### To do
Retype exactly the lines from the one that contains "The height and" through the end of the listing, both included, but not the pictures.

++++

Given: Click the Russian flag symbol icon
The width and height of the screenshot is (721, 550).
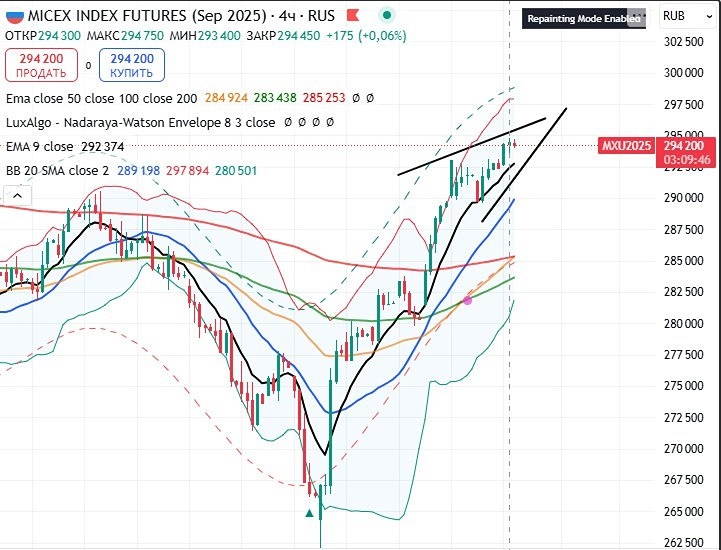Looking at the screenshot, I should click(x=14, y=16).
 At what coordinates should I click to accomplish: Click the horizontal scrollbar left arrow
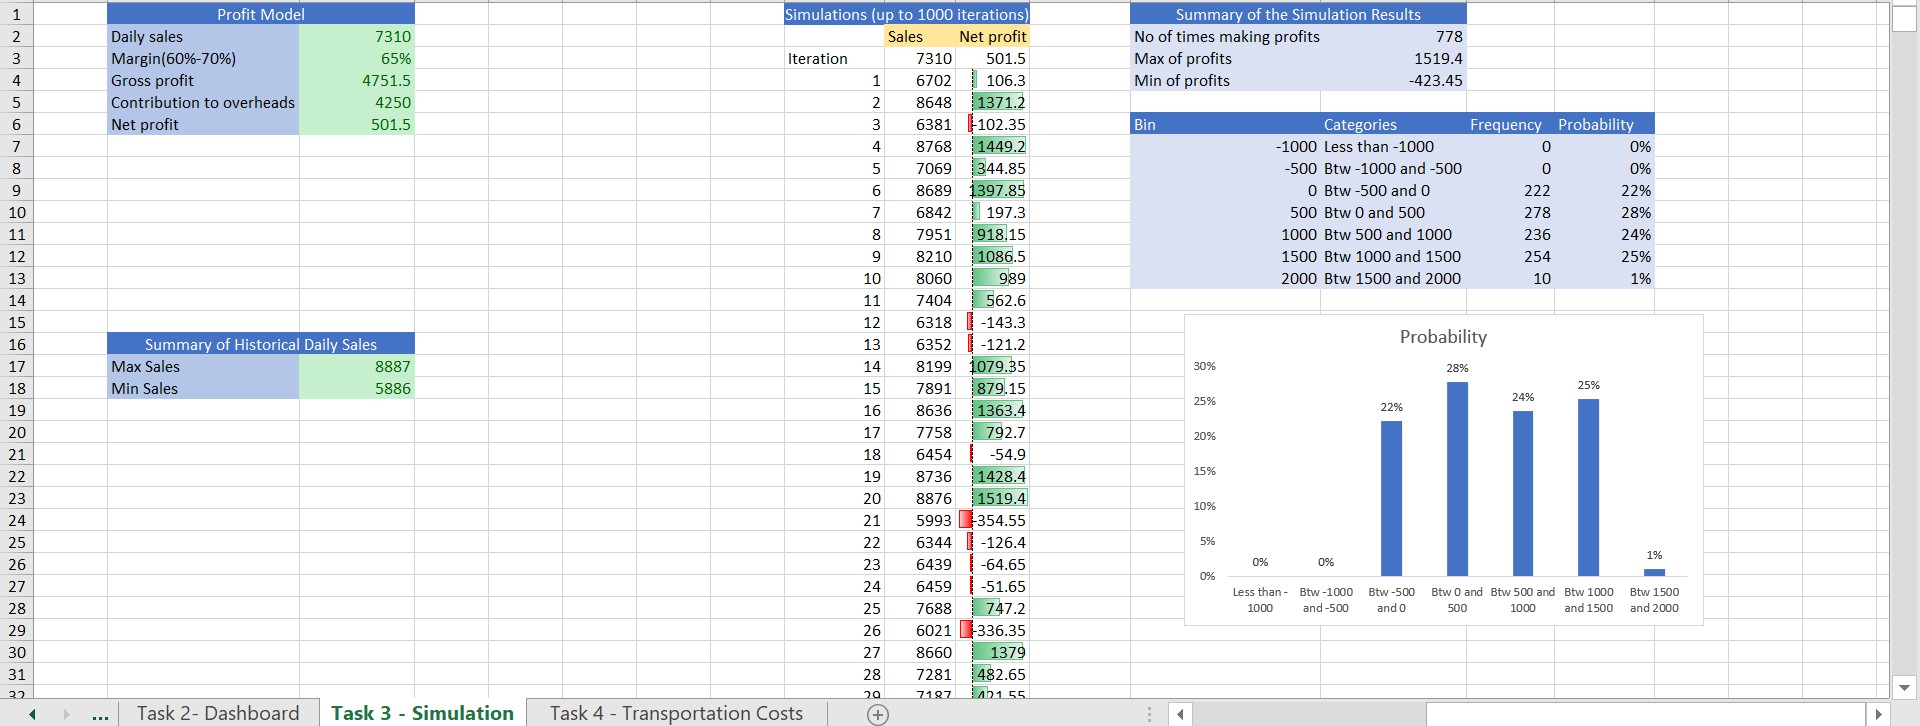coord(1181,714)
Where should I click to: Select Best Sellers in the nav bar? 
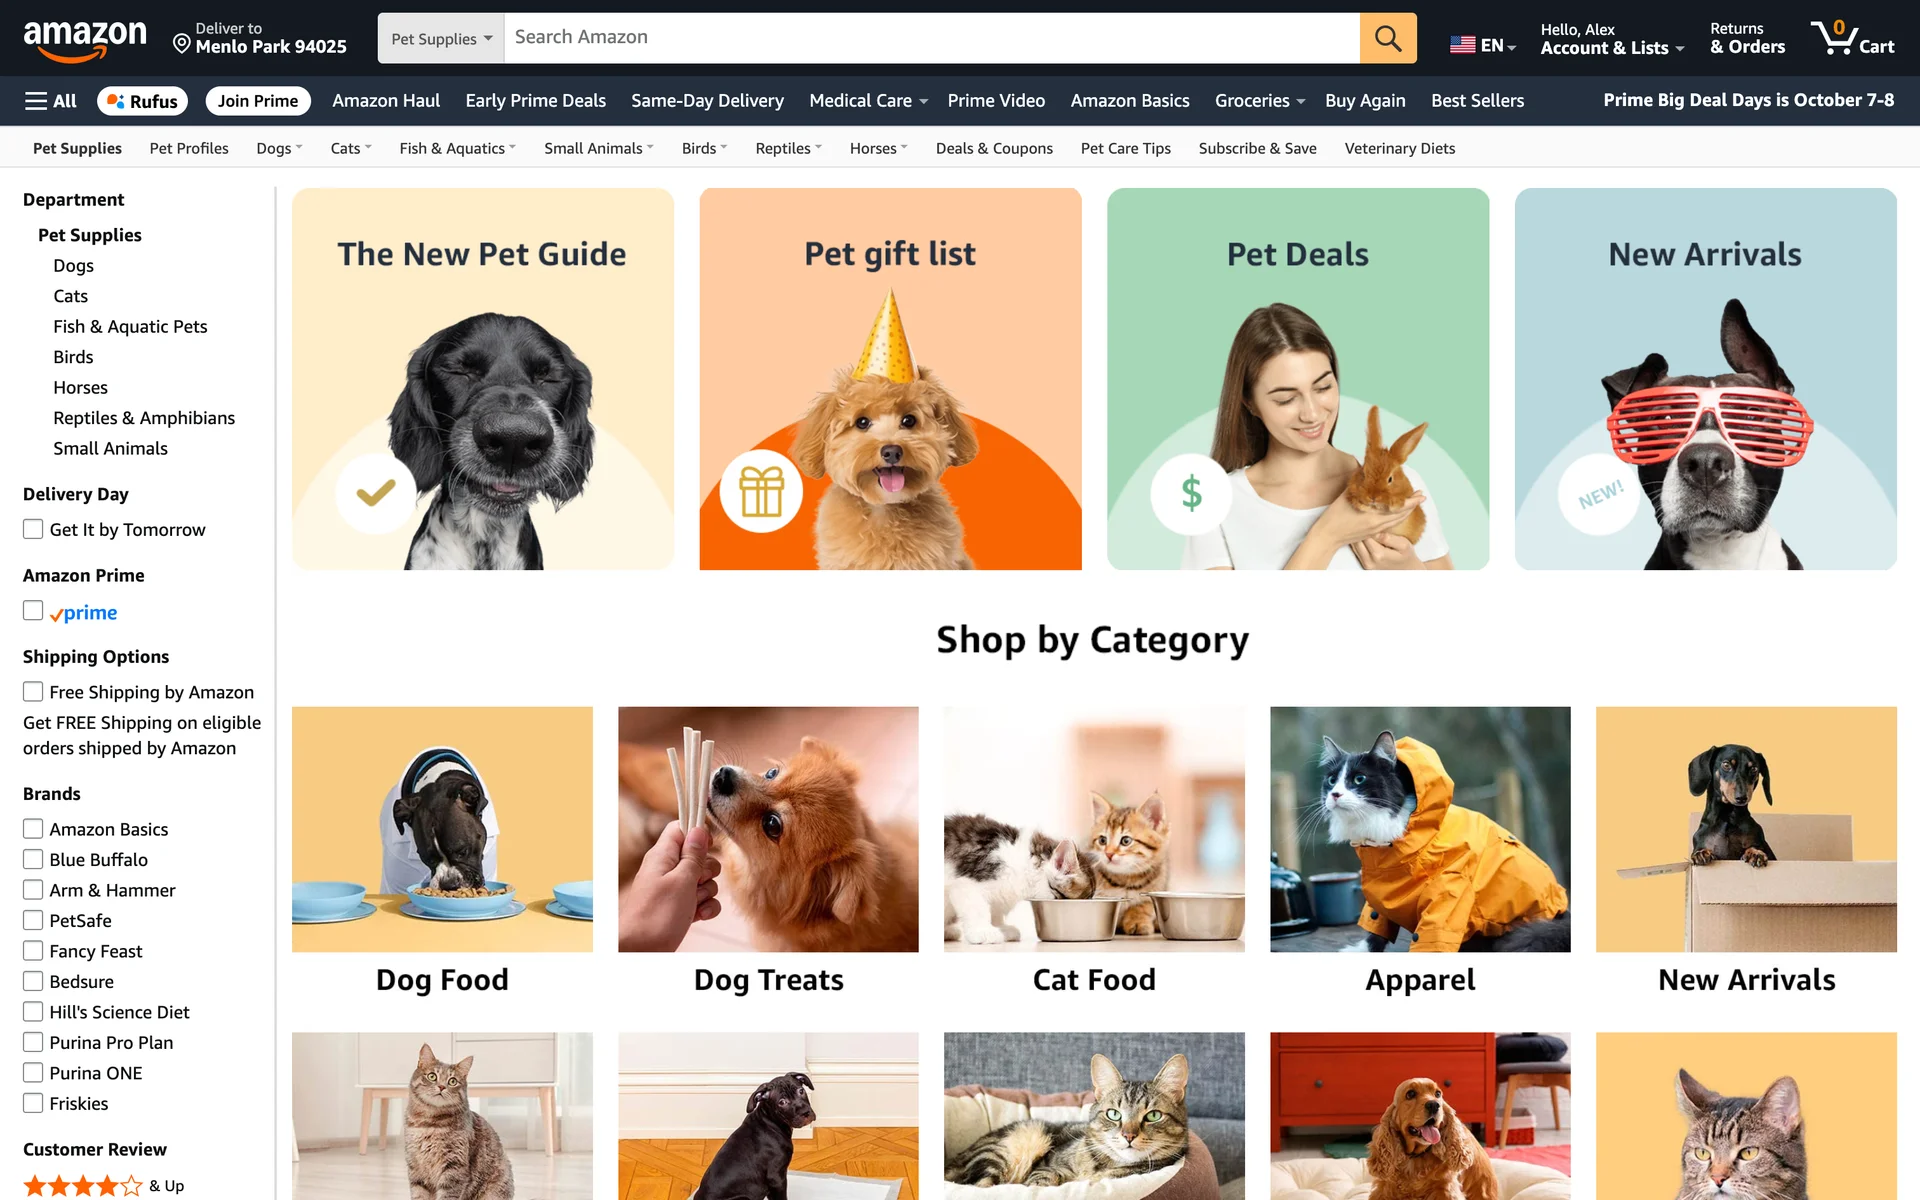pos(1477,101)
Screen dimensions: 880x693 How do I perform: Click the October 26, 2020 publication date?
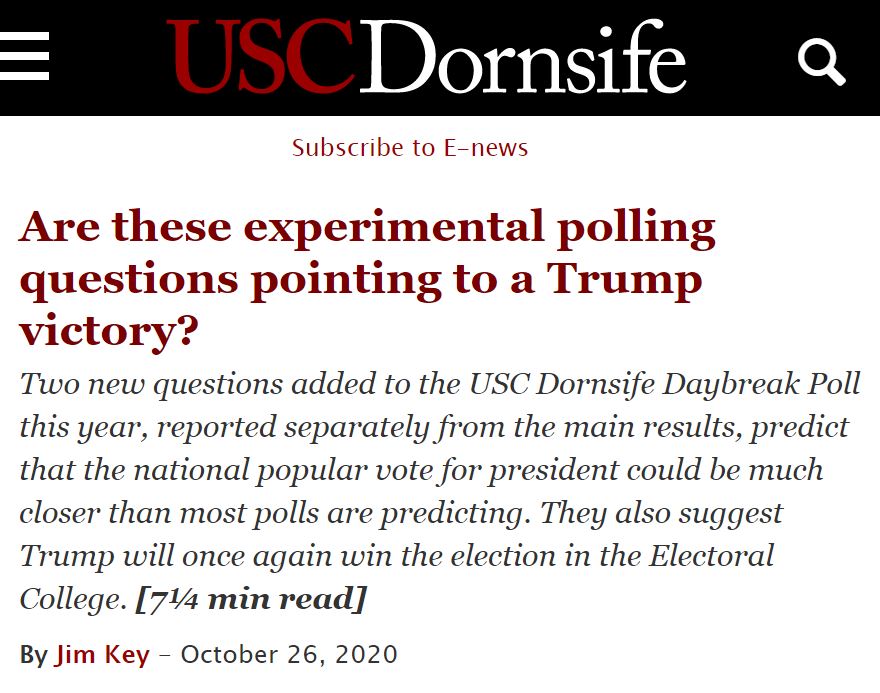click(289, 655)
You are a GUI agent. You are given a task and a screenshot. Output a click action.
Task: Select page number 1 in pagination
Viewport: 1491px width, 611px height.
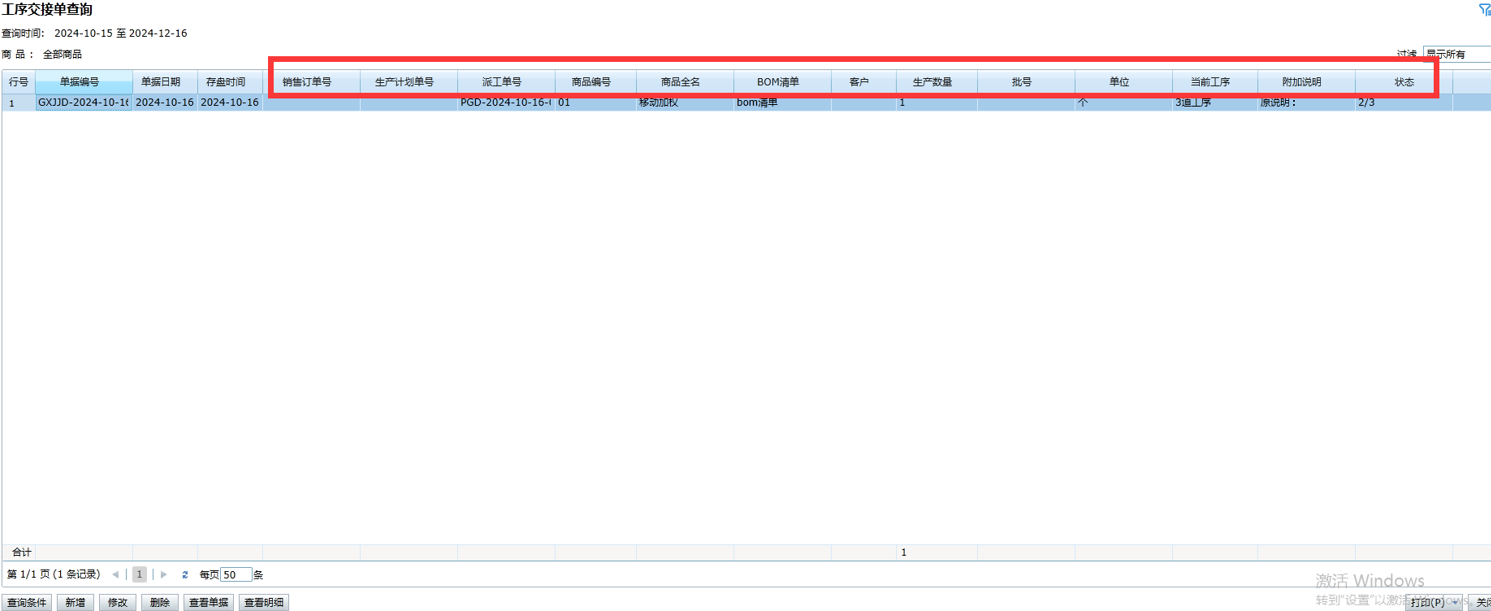coord(139,575)
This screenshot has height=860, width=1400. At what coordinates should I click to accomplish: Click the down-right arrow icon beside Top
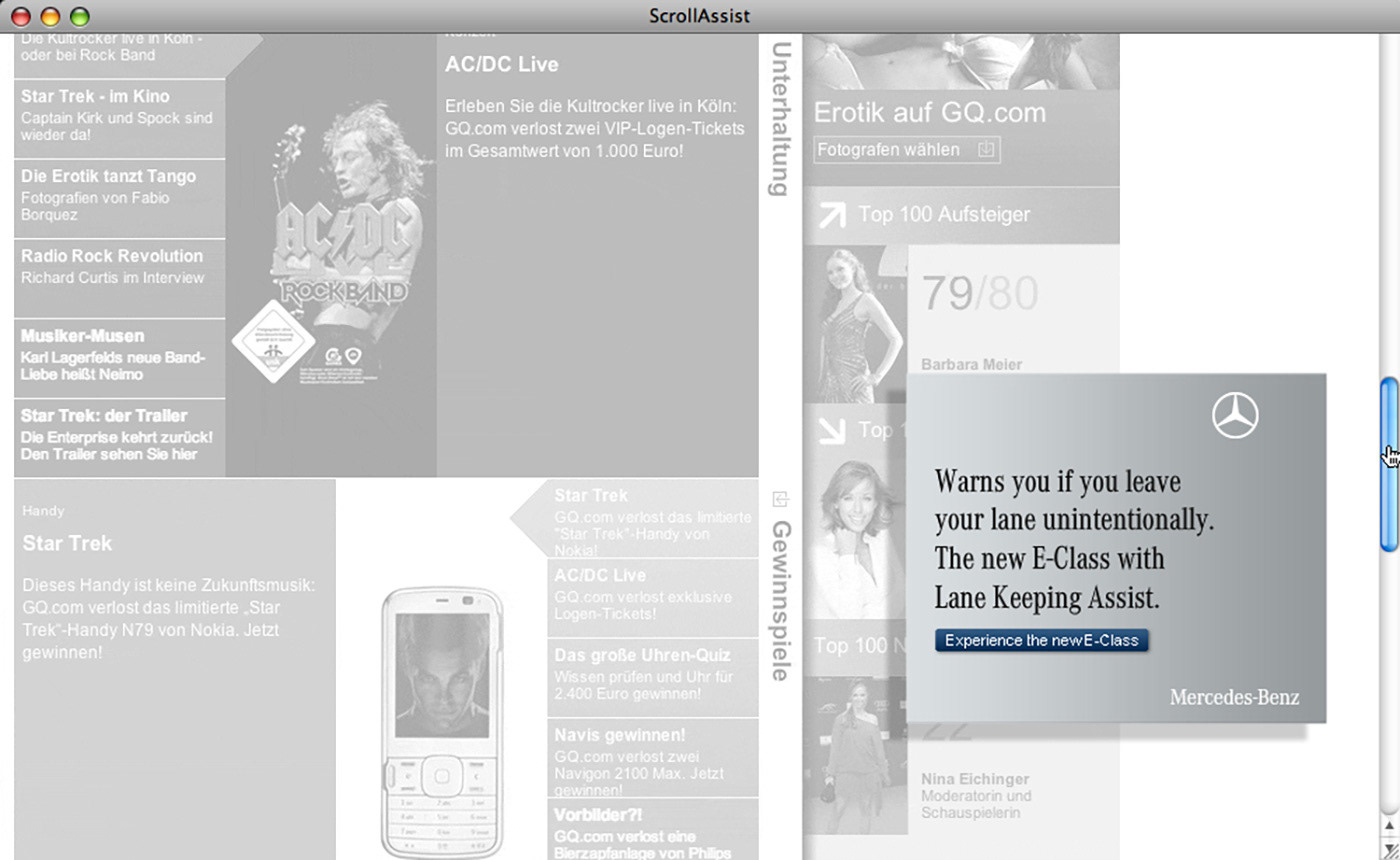pos(831,430)
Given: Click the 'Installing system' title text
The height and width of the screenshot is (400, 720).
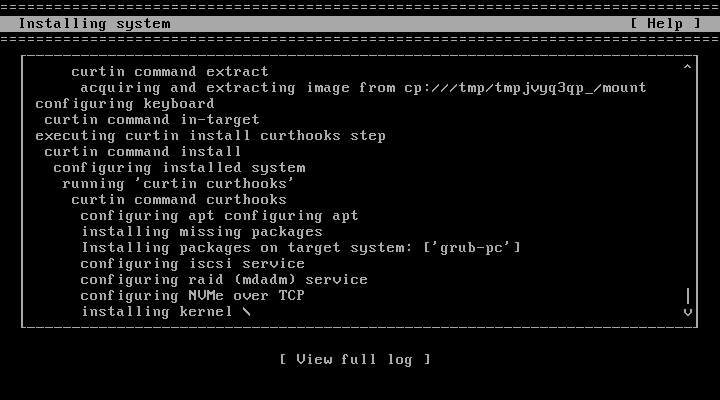Looking at the screenshot, I should click(x=95, y=24).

++++

### Response box
The height and width of the screenshot is (400, 720).
Looking at the screenshot, I should click(x=95, y=24).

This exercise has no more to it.